There are some songs that I just can’t not like, and Bob Dylan’s song “Saved” is one of them. It is a pure and unadulterated hootenanny, a frenzied Wednesday-night-prayer-meeting-and-revival of a song (I think the piano player probably lost about four fingers while they were recording, and probably didn’t care). It may not be Dylan’s most popular song, but it is just plain fun!
Yet, it is its words that are remarkable; honestly, they have depth that even many old gospel songs don’t have. It’s all there: what we’re saved from (our being lost and dead in sin), how we’re saved (the power of Christ’s blood to save us), the result of salvation (the change that salvation brings through faith in him), and the purpose of salvation (the sheer contagious gratitude that we ought to have as a result)! The guy who wrote these lyrics really got what salvation is about, and put it to song in a truly powerful way. But the fact that it was Dylan that wrote them is just about as remarkable as the words themselves.
The Bob Dylan of the 1960s probably would have been the last person in the world to write or sing these lyrics with any sincerity (after all, he introduced the Beatles to mind-bending drugs), and people usually don’t believe me when I tell them that he authored one of the choruses in our Songs of Praise book at church. After the 1980s, Dylan remained, at best, an unconventional believer in God, but the guy who penned these words got it. He got the sheer enormity of salvation in Jesus Christ, and he got the spontaneous joy and enthusiasm that ought to flow from all the benefits that Christ purchased for us on the cross.

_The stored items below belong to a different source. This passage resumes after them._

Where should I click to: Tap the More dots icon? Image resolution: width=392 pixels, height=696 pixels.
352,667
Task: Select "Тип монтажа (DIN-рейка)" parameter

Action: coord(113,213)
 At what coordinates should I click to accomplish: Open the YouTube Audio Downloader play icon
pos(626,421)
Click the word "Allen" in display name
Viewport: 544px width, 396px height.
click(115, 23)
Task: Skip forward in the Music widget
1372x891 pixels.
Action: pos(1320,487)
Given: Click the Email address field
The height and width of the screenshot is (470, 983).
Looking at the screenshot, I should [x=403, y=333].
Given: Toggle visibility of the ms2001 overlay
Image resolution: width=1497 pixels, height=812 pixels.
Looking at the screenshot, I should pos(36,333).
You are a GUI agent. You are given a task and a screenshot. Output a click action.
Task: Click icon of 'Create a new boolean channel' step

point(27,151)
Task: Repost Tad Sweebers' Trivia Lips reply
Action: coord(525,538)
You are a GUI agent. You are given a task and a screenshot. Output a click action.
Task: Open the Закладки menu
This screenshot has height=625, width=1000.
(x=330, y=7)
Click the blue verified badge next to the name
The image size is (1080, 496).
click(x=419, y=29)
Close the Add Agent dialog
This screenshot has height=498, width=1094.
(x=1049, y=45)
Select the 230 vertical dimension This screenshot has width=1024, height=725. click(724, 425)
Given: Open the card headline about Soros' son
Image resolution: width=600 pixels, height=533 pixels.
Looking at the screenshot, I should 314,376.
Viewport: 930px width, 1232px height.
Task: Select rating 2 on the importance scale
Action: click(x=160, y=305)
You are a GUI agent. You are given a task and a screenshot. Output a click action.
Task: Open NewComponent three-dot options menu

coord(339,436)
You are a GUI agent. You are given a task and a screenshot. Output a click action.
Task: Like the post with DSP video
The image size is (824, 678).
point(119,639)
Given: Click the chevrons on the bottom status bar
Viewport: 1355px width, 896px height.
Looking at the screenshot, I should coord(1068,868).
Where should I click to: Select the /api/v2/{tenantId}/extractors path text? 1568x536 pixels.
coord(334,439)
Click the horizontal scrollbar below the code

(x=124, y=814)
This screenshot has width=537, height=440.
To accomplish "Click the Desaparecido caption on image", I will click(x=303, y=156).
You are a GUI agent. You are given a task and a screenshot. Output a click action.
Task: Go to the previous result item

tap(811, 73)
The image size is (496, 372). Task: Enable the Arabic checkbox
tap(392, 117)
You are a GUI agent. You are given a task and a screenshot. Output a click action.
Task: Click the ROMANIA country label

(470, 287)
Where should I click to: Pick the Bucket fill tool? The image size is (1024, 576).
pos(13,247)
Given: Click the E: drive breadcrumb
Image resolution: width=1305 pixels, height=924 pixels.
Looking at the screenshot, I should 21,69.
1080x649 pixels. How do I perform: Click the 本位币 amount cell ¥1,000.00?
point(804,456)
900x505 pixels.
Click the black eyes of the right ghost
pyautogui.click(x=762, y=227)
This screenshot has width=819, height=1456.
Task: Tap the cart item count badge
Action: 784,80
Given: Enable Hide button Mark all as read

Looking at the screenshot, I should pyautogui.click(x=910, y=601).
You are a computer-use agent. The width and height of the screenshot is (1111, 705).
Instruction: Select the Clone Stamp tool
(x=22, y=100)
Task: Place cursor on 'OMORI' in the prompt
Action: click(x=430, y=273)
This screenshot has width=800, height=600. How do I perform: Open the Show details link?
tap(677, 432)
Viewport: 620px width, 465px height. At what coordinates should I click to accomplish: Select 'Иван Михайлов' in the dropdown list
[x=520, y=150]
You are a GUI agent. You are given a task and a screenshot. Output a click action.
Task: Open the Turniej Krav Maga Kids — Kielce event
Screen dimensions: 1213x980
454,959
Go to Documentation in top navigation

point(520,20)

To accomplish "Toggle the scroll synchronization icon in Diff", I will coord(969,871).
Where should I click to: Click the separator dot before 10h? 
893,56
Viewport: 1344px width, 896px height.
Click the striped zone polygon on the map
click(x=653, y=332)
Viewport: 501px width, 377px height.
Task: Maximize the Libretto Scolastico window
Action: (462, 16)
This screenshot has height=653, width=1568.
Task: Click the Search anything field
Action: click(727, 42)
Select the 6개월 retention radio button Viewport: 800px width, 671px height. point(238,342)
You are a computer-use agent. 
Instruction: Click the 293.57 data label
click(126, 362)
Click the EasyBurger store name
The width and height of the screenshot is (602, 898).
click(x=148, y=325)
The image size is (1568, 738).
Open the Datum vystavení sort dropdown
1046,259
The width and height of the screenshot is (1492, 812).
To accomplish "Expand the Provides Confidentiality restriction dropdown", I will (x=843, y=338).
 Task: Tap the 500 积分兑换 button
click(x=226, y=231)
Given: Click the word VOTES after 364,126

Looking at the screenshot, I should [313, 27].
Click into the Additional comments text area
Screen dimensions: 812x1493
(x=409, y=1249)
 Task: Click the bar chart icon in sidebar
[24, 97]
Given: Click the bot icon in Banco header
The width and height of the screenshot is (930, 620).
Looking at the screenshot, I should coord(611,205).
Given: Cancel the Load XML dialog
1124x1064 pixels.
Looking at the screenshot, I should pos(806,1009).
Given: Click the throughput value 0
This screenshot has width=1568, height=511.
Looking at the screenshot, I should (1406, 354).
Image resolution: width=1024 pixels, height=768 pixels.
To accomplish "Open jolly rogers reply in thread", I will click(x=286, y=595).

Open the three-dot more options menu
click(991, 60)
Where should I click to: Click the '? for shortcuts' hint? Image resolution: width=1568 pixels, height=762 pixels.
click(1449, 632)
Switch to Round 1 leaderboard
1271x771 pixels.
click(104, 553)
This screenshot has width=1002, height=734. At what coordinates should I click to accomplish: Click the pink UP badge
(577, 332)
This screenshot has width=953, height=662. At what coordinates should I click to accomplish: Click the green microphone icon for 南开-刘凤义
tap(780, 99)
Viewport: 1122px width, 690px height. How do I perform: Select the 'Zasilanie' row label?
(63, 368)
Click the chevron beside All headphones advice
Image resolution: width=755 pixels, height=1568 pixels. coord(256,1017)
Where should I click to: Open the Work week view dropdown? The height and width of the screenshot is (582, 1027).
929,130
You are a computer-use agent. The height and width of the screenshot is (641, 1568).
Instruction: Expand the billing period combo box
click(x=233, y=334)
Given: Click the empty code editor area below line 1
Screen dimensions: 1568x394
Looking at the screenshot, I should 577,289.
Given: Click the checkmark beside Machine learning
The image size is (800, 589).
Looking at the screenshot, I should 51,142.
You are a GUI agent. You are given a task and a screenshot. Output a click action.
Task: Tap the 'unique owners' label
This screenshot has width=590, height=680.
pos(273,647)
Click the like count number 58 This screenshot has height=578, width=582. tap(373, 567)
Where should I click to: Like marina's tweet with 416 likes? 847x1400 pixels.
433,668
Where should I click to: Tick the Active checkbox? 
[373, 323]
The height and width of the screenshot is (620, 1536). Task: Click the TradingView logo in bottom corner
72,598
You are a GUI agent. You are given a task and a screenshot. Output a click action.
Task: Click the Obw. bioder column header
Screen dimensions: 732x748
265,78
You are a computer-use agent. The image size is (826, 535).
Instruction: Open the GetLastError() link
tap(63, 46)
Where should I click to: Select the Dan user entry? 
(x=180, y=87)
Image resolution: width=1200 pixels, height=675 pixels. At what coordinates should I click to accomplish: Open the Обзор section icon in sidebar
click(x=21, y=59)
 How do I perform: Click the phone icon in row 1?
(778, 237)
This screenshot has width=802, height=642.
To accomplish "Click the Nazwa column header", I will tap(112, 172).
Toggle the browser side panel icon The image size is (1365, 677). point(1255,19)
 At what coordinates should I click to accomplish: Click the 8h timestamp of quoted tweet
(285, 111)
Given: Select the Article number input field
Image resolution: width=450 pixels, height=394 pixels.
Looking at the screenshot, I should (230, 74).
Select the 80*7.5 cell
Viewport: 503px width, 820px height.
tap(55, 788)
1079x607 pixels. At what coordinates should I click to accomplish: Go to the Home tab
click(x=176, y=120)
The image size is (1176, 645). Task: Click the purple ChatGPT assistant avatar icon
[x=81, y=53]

But while Dylan was enthusiastic about his salvation, he comes nowhere close to being as enthusiastic about it as God is. Paul writes to Timothy that God our Savior “desires all people to be saved and to come to the knowledge of the truth.” (1 Timothy 2:4). God’s great passion, whether you believe it or not, is your salvation. He is the Good Shepherd who seeks you, the lost sheep, and brings you home rejoicing. He is the watching Father who welcomes you, his prodigal son, back into his open arms with cries of joy andflowing tears.
You may not feel quite as vocal about your salvation as Dylan, but if youhave been saved as he was, you have much to be thankful for. Numbered among the Redeemed, the cry of our souls is to be “Salvation belongs to our God who sits on the throne, and to the Lamb!” (Revelation 7:10). Is this your cry, your passion? Do you need to rekindle your grateful enthusiasm for God’s saving work in your life? I ask you to take some time this week to meditate on the height, the depth, the width, and the breadth of God’s saving love for you!
This short article was published in the Resurrection Times: Wednesday Edition, July 28, 2010. Its purpose was to whet the whistle of its readers for the up-coming sermon on the Doctrine of Salvation.